Le débat sur une éventuelle politique de relance est, hélas, quasi-inexistant de notre côté de l’Atlantique. Et pourtant…

Les experts sont unanimes : sur le plan économique, l’Europe décroche. Larguée par les États Unis, menacée par la Chine, concurrencée par le reste du monde. Après les alertes des Pr. Draghi et Letta, un rapport récent de Finance Watch vient de démontrer qu‘en l’état actuel des choses, les marchés privés seuls ne permettront pas à l’Europe de financer plus d’un tiers des investissements nécessaires pour rester dans la course. Les États Unis ont pris les devants : avec l’IRA, le champion toute catégories du libéralisme (sic) vient d’engouffrer des milliards d’argent public dans son économie.

Hélas, le débat sur une éventuelle politique de relance est quasi-inexistant de notre côté de l’Atlantique. Et pourtant … Il serait urgent de se demander si la situation exceptionnelle que traverse l’économie mondiale n’exige pas des gouvernements et de la Commission à Bruxelles une action moins conventionnelle, pour tout dire moins timorée que l’actuelle. Il faudrait se demander si, en tenant à son objectif de 2 % pour l’inflation (pour si peu de réussite), la BCE ne pèse pas excessivement sur la croissance. Il faudrait se demander si, à force de s’accrocher à la règle des 3 % de déficit public autorisé, l’Union ne s’interdit pas de mobiliser tous les investissements d’avenir indispensables à la défense et à la transition énergétique.

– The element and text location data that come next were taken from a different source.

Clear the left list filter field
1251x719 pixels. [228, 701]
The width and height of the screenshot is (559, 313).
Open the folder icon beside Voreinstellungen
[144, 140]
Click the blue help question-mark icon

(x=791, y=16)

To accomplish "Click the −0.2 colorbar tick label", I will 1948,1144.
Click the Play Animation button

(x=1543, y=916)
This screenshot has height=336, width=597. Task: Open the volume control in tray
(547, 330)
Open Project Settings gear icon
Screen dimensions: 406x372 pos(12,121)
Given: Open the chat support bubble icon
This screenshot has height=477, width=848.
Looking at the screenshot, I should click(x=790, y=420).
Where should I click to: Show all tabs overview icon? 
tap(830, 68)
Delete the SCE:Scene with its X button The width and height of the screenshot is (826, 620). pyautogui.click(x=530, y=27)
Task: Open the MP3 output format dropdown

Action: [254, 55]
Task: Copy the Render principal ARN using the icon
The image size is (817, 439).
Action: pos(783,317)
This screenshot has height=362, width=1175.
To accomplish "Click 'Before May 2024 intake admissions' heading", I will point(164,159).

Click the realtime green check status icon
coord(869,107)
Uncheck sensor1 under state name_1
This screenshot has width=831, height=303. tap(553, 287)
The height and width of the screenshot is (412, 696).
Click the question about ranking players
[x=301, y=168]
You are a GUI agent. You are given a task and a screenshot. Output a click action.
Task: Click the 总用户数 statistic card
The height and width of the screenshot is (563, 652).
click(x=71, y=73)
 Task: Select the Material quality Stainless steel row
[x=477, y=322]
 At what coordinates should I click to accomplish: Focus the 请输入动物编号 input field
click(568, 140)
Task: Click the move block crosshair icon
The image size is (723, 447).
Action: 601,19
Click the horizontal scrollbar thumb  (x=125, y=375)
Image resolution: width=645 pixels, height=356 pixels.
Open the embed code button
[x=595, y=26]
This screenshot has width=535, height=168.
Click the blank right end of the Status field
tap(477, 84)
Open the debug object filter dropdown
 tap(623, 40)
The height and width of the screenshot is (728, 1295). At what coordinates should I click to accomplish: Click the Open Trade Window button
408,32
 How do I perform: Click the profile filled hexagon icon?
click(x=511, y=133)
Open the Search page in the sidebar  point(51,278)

« À ne rien faire, l’Europe s’enlise, au lieu de se doter des armes nécessaires pour faire face à la guerre économique qui monte »

Il faudrait aussi s’interroger sur l’insuffisante solidarité européenne en matière budgétaire, qui interdit de nouveaux emprunts mutualisés. Il faudrait mobiliser toutes les énergies pour la mise en place d’un vrai marché des capitaux, afin d’affronter la guerre de l’épargne mondiale qui fait rage. Enfin il faudrait s’accorder sur la mise en œuvre coordonnée de politiques spécifiques de redistribution, afin de ne pas pénaliser, encore, les ménages les plus modestes.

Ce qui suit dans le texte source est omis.